Nous y sommes. En Tunisie, depuis que les attaques d’opposants politiques et de personnalités diverses se multiplient dans l’espace public, les craintes que nous formulions quant à l’intensification prochaine du phénomène de la violence politique s’avèrent chaque jour un peu plus fondées. Des agressions physiques qui s’étendent désormais à des intellectuels et à la société civile. 




 


Alors qu’un semblant d’amélioration sécuritaire était perceptible et que la paix civile semblait être restaurée, une frange en particulier de la population ne l’entend décidément pas de cette oreille : celle des salafistes et leurs alliés. Elle entretient des rapports ambigus avec le nouveau pouvoir, est très minoritaire, mais aussi très sonore, omniprésente sur tous les fronts.


Devenu le véritable souffre-douleur de cette mouvance, Jawhar Ben Mbarek, coordinateur du réseau Doustourna, en sait quelque chose, lui qui vient de subir ses assauts répétés en 48 heures.


En déplacement à Kébili où il était l’invité de l’Union des diplômés chômeurs, l’activiste est même passé à deux doigts de l’assassinat politique selon ses proches, lorsque de jeunes militants islamistes et salafistes ont envahi la salle abritant l’évènement pour tabasser toute l’audience, sans exception, armes blanches à la main.


A Kélibia hier dimanche, c’est l’intellectuel Youssef Seddik qui a dû tenir une conférence dans des conditions surréalistes, retranché dans l’enceinte de la Maison de la Culture, un bâtiment public encerclé par une foule hostile, sur le toit duquel fut encore une fois profané le drapeau national, remplacé par le drapeau noir djihadiste. Ironie du sort, le thème de son allocution qu’il prononça tout de même dans un haut-parleur via une fenêtre, était « l’intolérance religieuse ».


 


Méthodologie de la violence salafiste


Le mode opératoire est invariable : à la pointe du progrès s’agissant d’utiliser nouvelles technologies et réseaux sociaux, ces groupes religieux missionnaires s’informent à l’avance de la tenue d’ « events » dont les participants ou l’objet sont jugés antagoniques avec l’islam ultra conservateur qu’ils prônent. S’en suit une stratégie du sabotage en règle, soit à l’aide de mégaphones, soit en occupant le terrain avant leurs adversaires. Le saturer, et en venir aux mains au besoin.

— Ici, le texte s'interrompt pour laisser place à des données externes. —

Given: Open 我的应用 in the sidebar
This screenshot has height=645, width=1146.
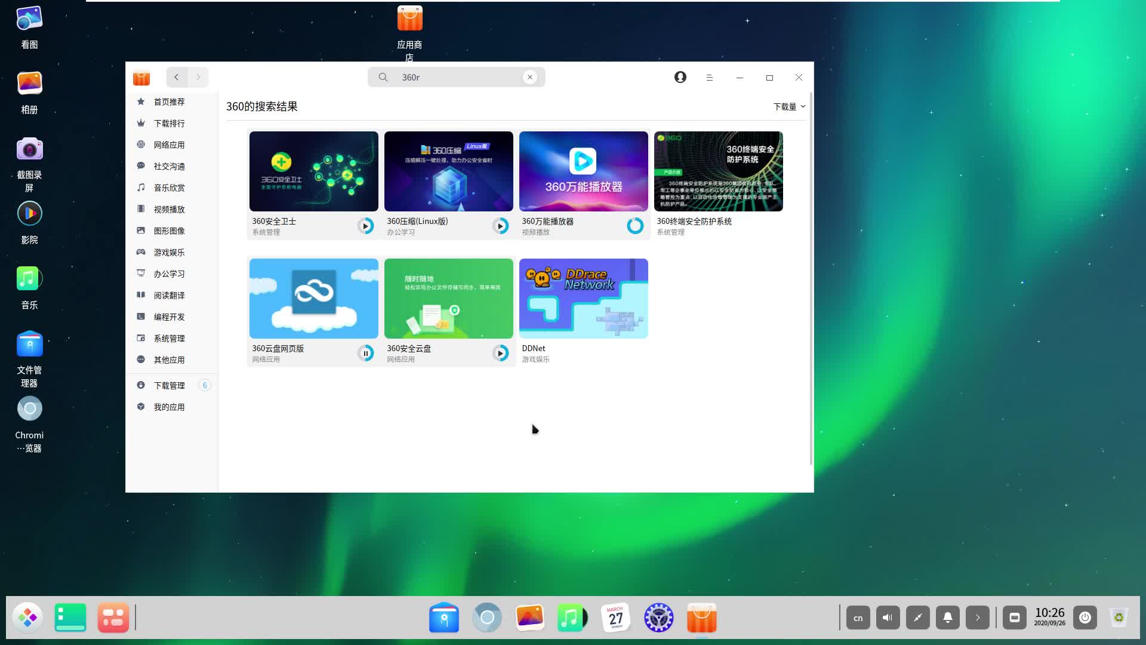Looking at the screenshot, I should (168, 407).
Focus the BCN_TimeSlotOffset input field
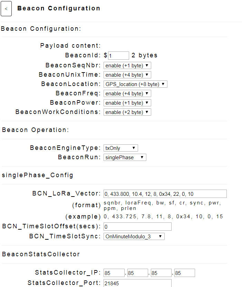 [x=137, y=227]
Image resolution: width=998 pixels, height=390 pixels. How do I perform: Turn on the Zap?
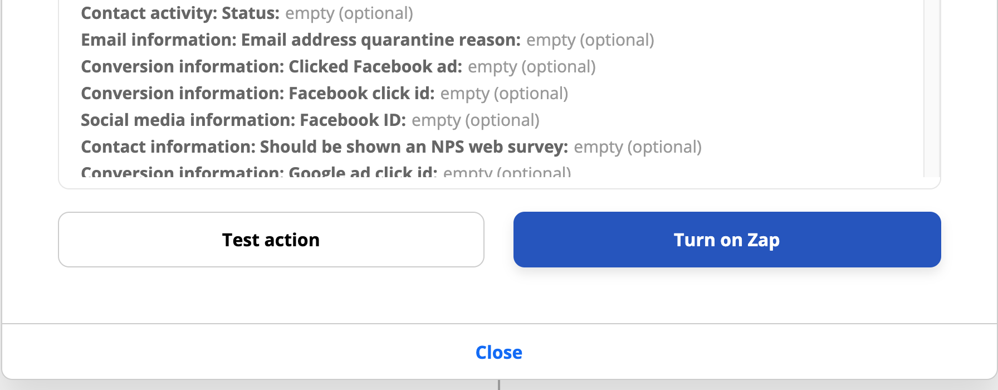coord(727,240)
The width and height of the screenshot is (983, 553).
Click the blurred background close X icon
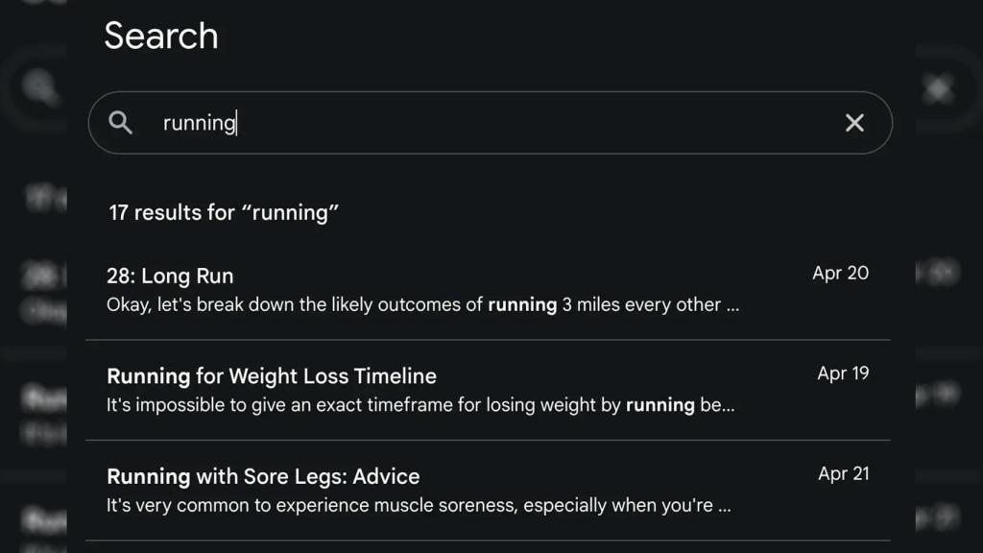pyautogui.click(x=937, y=89)
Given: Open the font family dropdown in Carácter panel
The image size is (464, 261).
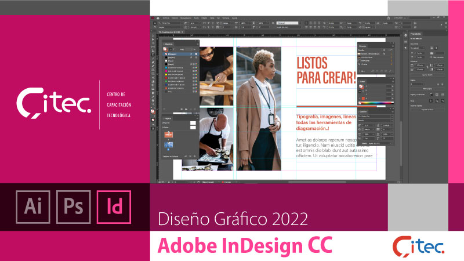Looking at the screenshot, I should pos(374,117).
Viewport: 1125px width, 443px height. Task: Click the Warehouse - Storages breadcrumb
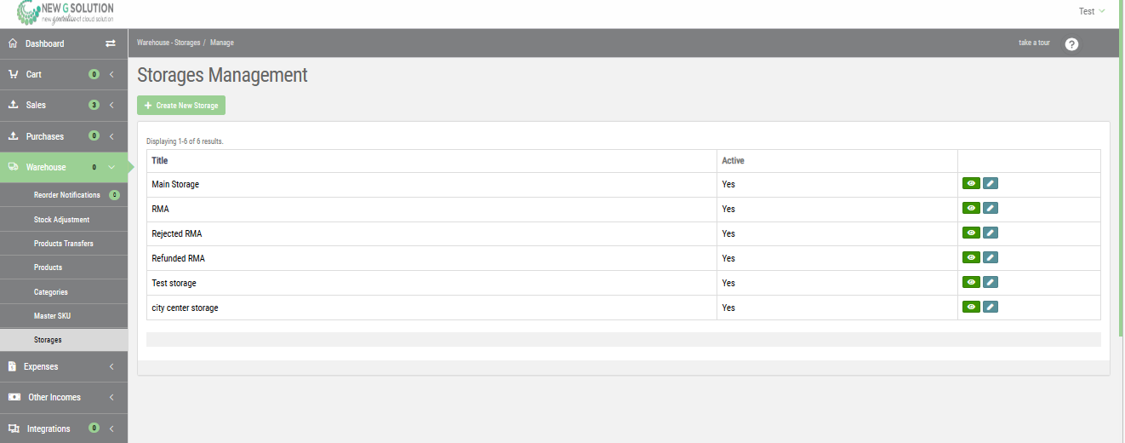coord(168,43)
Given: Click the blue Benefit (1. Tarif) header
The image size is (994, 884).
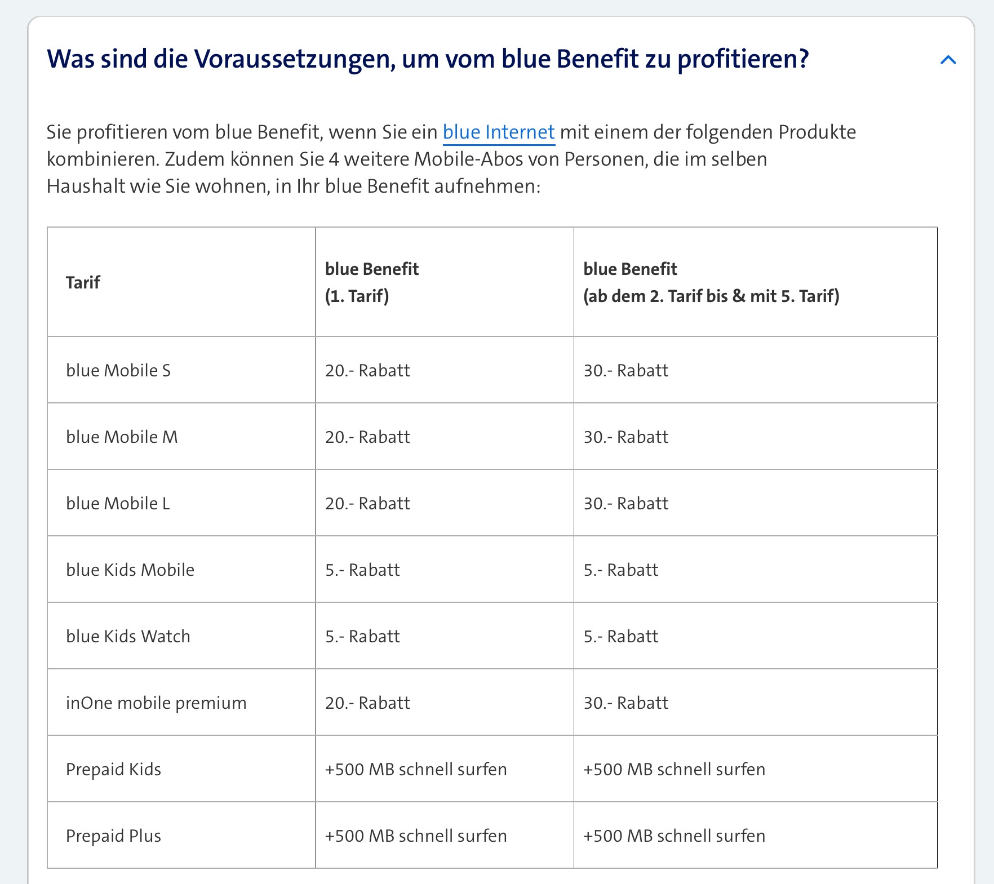Looking at the screenshot, I should [x=372, y=282].
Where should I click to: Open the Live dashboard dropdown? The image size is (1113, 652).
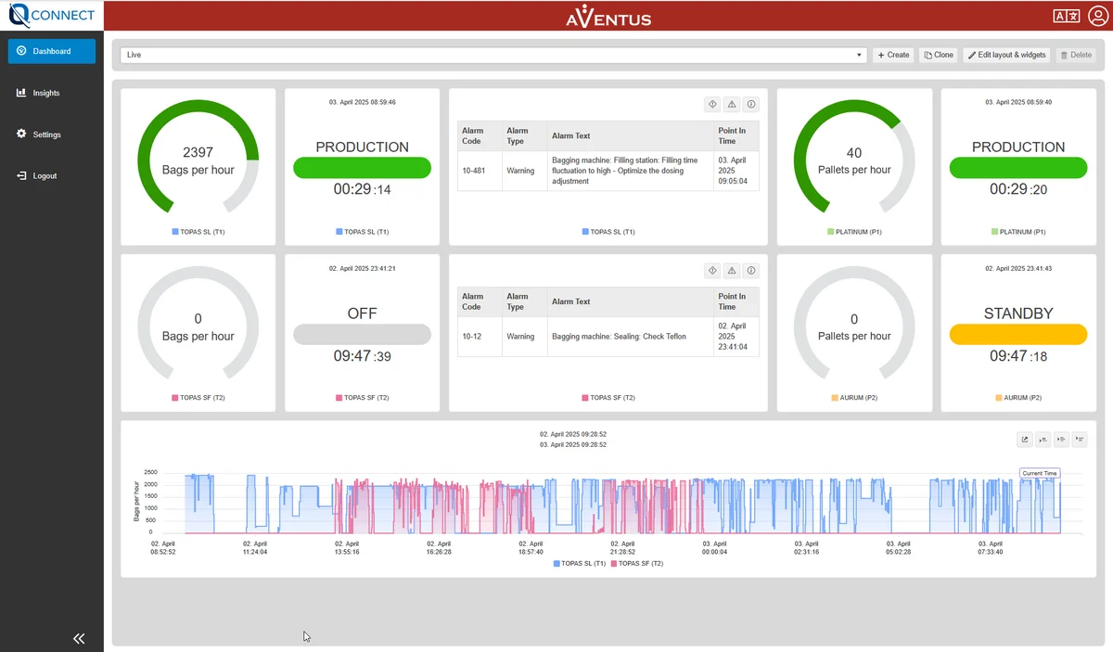[x=493, y=55]
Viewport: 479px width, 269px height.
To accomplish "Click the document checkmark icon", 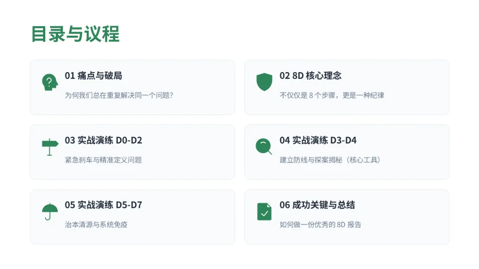I will click(x=264, y=211).
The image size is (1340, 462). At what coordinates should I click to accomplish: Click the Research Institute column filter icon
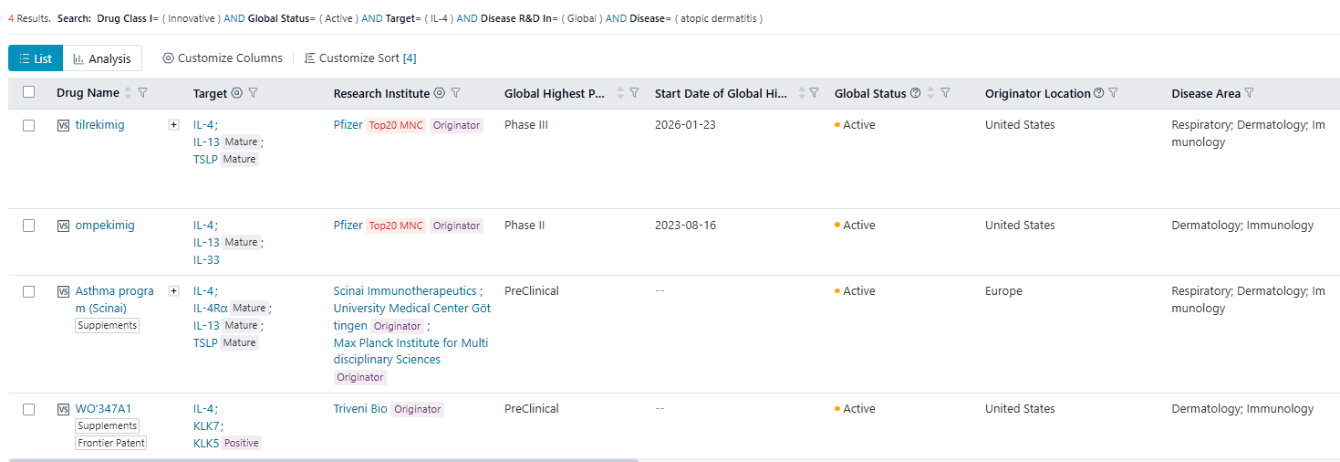pos(455,93)
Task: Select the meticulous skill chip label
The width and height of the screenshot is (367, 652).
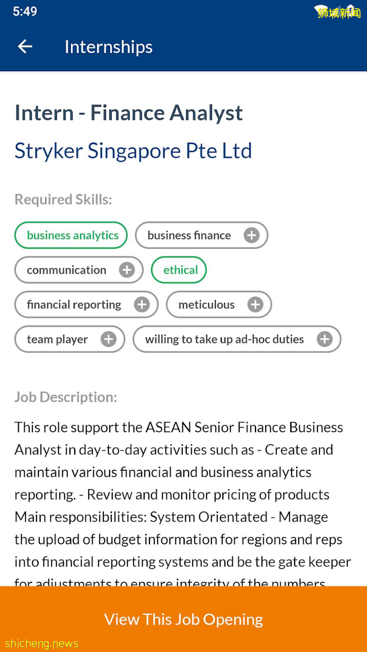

Si l’apologie et l’usage de la violence sont une caractéristique permettant de différencier salafisme et salafisme djihadiste, on le voit aujourd’hui, dès lors que l’occasion se présente, il suffit que les salafistes « sans composante djihadiste » se sentent en situation de force, en supériorité numérique, pour passer à l’acte et exercer une violence ordinaire. Des lynchages très vite légitimés par les anathèmes de « mécréants », « apostats », « collabos », et autres diabolisations fédérant les esprits simples et les plus dogmatiques. 


La ligne est donc très fine entre brutalité idéologique du projet de société salafiste, et passage à l’acte djihadiste, dès que les conditions le permettent.


Devant le Palais de justice où se tenait le procès Nessma TV jeudi, la violence fut même conceptualisée en « acte démocratique » puisqu’elle obéissait à « la loi du plus grand nombre », selon quelques apprentis théoriciens.


 


Quelle part de responsabilité pour le gouvernement ?


Sous Ben Ali, toutes les agressions d’opposants n’avaient pas lieu sur ordre du régime. Elles étaient souvent le fait d’éléments pro pouvoir au sens large, agissant parfois isolément, obéissant à une dynamique, à un climat progressivement installé par l’ex régime.


Il est important de comprendre en somme que la violence politique est un « zeitgeist», l’esprit d’une époque donnée. La culture des milices plus ou moins autonomes en est la parfaite illustration. Elles sévissent avec ou sans l’assentiment explicite du pouvoir, sont surtout sensibles à la volonté politique du moment qu’elles captent et traduisent en actes.


Aujourd’hui, des miliciens peuvent parader en toute impunité sur les plateaux télé, en prétextant une appartenance autoproclamée aux comités de protection de la révolution. On désigne et ostracise arbitrairement les « ennemis de la révolution » comme hier Ben Ali stigmatisait « les ennemis de la nation » : c’est-à-dire tous ses opposants.


Confrontés à ces dérives, les ministres issus d’Ennahdha plaident généralement le tumulte révolutionnaire et l’explosion de la parole pour parler d’incidents contingents, en renvoyant dos à dos salafistes et militants laïques. Si le pays est toujours en phase de transition démocratique, l’argument de la transition est moins valide après des élections qui ont conféré au nouveau pouvoir une légitimité plus grande que son prédécesseur dans le maintien de l’ordre.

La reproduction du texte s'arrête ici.